= John Parsons (physician) =

English physician

John Parsons (1742 – 1785) was an English physician.

==Life==
The son of Major Parsons of the Dragoons, who resided in Yorkshire, he was born at York in 1742. He was educated at Westminster School, becoming a king's scholar in 1756. In 1759, he was elected to Christ Church, Oxford, where he matriculated on 19 June. He graduated B.A. 27 April 1763, and M.A. 6 June 1766.

Parsons subsequently studied medicine at Oxford, London, and Edinburgh, with a preference for natural history and botany, and while at Edinburgh in 1766 was awarded the Hope prize medal for the best Hortus Siccus. In 1766 or 1767 he was elected the first professor of anatomy on the foundation of John Freind and Matthew Lee at Christ Church, Oxford. He graduated M.B. on 12 April 1769, and M.D. 22 June 1772.

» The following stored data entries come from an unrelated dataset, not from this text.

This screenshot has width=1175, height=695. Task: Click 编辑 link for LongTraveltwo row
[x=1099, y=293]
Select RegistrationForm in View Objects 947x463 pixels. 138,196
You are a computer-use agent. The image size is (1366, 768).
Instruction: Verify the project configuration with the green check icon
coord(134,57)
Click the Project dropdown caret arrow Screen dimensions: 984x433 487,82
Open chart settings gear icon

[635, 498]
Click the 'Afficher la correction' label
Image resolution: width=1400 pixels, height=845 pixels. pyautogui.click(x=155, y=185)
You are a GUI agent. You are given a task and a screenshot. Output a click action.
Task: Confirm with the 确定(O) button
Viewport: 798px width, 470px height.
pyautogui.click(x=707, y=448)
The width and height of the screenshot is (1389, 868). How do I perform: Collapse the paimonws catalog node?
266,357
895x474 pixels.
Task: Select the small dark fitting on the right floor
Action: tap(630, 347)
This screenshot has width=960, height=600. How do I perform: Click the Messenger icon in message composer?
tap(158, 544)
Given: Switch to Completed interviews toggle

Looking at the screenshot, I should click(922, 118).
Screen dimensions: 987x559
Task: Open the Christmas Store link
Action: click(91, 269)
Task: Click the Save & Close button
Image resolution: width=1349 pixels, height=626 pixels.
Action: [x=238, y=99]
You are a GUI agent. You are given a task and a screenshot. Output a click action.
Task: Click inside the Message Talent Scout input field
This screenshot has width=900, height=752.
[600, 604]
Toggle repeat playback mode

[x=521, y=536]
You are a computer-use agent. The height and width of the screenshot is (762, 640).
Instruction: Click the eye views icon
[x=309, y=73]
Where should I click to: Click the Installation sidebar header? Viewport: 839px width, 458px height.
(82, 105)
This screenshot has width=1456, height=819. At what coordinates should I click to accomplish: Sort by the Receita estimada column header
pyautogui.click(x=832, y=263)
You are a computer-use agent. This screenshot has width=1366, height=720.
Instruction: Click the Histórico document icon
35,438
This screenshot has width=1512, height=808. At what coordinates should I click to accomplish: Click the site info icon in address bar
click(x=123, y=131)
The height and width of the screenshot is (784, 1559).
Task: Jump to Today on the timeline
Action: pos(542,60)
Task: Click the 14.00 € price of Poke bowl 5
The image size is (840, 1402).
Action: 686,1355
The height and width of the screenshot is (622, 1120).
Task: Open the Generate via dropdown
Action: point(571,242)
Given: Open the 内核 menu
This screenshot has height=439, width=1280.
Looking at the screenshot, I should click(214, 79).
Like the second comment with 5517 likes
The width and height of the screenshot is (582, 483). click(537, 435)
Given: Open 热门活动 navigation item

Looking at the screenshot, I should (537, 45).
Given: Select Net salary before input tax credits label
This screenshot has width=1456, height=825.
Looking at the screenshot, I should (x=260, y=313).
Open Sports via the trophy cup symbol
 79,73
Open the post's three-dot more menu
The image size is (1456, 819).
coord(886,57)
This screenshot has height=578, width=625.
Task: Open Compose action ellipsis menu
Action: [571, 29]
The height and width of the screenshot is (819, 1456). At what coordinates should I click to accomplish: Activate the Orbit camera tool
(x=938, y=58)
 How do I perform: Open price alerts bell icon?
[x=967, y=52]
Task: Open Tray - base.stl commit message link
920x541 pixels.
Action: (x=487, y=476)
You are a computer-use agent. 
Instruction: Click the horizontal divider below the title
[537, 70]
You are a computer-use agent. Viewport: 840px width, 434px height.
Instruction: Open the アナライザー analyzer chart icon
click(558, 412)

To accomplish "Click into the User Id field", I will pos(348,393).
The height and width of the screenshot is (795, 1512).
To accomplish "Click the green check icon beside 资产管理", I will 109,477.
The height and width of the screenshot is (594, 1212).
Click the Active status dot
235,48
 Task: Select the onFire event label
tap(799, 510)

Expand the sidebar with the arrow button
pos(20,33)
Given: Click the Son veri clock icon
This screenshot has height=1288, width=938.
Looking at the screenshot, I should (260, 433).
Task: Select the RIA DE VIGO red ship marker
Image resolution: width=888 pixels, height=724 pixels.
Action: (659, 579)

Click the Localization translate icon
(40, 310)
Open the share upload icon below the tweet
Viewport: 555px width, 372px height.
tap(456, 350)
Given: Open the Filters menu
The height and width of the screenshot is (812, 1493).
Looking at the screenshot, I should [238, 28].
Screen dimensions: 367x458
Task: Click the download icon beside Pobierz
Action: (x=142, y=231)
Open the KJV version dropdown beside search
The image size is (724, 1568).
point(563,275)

Parsons was elected reader in anatomy in the university in 1769, physician to the Radcliffe Infirmary 6 May 1772, and first clinical professor on Lord Lichfield's foundation 1780–5. Under his direction an anatomical theatre was built at Oxford. Parsons was admitted a candidate of the Royal College of Physicians on 30 September 1774, and fellow a year later, 30 September 1775. In 1784 he delivered the Harveian oration.

Parsons died of fever on 9 April 1785, and was buried in Christ Church Cathedral, Oxford, where there was a white marble gravestone to his memory. In July 1772, he had married Anne Hough. After his death she married John Grosvenor.